╭─ Selected text

Among the servants of the Doña there was one very lively and inquisitive, Isabel. Teresa thought that she might be a good candidate for her first foundation of discalced Carmelites in Avila. To her, she narrates her second and transforming conversion in the Monastery of La Encarnación while looking intensely to an image of Christ very wounded and tied to a column. She tells Isabel: “In reality, the whole life consists in looking to His Majesty. If you are joyful, look at him as risen and in glory. If you are burdened with many works and sad, look at him tied to the column, or nailed to the Cross. You look yourself in him, with those beautiful eyes you have, and He will forget his pains to console yours. And He will give you all kinds of graces…”  

Pedro de Alcántara, her dear Franciscan and spiritual director, went to Toledo to bring to Mother Teresa the news she expected most: papal approval of her first reformed monastery (15 more will follow) of Carmelite nuns in Avila. At that time, Teresa was debating in her heart whether to have or not to have an assigned rent or just depend on donations for her monasteries. She asked the saint about it. Saint Peter of Alcántara urges her to found without rent: “Christ counsels us poverty… Where there is no poverty, the gate of heaven becomes as narrow as the eye of a needle; and the same is true for the camel” and for persons.  

Mother Teresa goes back from Avila to Toledo to found another reformed Carmelite monastery. As often, it was hard work and plenty of trust in His Majesty: license denied already a few times, no funds, no permissions from the powerful cannons of the cathedral. Even her friend Doña Luisa is against the new foundation. She tells Mother: “Do not be stubborn; if you continue like that, you will be left alone.” Mother Teresa: “Alone, but not overcome. The one who really loses is the one who gives up.” Teresa never gave up!

Princess Ana wants Teresa to use her place for the new foundation: Pastrana (Guadalajara, Castille). Mother is against it; but once the Lord told her to go, she went there immediately. She comments to Isabel, already her nun: “To reach perfection does not consist in obtaining mercies, neither in having the gift of tongues or the spirit of prophecy, but in conforming our own will to God’s will, in such a way that anything that He wants we want also, and accept it joyfully, whether it is tasteful or bitter.”

╰─
╭─ Source information

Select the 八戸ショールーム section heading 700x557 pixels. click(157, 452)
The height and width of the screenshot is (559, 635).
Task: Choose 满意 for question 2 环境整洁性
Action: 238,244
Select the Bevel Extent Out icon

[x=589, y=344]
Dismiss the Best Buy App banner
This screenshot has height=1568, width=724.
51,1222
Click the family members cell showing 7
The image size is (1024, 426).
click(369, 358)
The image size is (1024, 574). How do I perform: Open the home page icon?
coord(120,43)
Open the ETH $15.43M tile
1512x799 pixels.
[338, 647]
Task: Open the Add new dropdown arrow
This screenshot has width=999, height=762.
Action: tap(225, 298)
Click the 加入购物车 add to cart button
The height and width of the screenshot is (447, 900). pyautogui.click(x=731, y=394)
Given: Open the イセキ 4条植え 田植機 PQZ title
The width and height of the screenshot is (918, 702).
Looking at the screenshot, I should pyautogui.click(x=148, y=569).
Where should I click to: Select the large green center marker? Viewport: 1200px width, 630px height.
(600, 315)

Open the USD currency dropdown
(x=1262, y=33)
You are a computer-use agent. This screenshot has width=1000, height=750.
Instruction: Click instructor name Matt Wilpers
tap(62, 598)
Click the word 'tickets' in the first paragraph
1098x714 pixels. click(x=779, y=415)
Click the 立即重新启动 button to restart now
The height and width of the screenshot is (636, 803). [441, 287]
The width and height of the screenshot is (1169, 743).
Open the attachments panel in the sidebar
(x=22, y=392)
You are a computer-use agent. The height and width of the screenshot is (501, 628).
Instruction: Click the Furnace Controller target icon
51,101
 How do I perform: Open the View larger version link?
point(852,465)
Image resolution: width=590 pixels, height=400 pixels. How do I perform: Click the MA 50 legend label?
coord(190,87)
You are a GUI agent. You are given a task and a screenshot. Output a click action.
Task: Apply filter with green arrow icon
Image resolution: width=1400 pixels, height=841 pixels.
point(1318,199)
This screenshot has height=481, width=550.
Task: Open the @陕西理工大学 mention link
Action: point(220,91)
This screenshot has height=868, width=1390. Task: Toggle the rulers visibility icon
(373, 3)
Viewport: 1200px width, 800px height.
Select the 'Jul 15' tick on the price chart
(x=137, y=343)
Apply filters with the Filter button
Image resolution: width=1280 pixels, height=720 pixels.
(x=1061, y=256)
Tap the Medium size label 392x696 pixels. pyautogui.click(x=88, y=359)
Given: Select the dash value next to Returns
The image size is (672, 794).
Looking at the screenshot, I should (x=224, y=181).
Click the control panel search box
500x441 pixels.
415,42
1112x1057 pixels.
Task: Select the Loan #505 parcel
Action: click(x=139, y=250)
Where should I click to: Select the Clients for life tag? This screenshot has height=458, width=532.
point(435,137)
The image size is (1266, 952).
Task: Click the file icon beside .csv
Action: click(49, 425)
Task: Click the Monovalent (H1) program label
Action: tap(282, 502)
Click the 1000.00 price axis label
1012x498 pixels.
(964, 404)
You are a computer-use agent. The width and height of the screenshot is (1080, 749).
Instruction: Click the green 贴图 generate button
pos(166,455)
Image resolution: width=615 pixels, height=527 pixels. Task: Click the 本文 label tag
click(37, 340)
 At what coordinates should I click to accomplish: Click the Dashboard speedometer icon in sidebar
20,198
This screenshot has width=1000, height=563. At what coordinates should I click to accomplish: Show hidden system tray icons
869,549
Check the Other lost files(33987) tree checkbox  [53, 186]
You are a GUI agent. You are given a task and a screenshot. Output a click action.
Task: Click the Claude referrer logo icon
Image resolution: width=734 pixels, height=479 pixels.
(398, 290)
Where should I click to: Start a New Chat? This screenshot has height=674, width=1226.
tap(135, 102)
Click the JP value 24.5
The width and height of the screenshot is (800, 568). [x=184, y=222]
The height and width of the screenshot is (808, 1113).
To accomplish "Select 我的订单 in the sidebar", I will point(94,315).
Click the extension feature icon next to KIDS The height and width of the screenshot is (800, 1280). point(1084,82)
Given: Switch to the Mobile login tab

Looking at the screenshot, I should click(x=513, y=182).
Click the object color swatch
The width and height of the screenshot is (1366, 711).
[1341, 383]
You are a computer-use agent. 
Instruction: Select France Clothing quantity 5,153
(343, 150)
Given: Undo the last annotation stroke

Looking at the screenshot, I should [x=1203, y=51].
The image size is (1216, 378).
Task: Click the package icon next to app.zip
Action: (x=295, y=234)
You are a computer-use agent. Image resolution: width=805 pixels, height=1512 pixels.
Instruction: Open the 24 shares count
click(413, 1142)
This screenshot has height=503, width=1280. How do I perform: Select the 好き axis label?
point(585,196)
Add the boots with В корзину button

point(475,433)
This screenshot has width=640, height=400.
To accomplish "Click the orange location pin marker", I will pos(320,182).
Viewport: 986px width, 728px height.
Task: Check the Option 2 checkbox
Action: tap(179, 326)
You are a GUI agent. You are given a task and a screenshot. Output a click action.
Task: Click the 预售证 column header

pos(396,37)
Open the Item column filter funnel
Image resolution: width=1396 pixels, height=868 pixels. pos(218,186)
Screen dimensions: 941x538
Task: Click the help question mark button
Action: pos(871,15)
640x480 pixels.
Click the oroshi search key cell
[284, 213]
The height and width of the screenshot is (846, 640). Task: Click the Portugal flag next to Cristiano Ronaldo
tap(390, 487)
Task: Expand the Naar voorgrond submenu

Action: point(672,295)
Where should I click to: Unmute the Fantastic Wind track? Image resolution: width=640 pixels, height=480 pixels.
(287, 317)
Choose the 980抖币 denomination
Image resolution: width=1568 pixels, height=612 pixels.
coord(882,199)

╰─

> **What the task requires**:
In the passage about Mother Teresa's foundations, what does Saint Peter of Alcántara urge her to do when she asks him about rent for her monasteries?

> **Output below**:
He urges her to found without rent.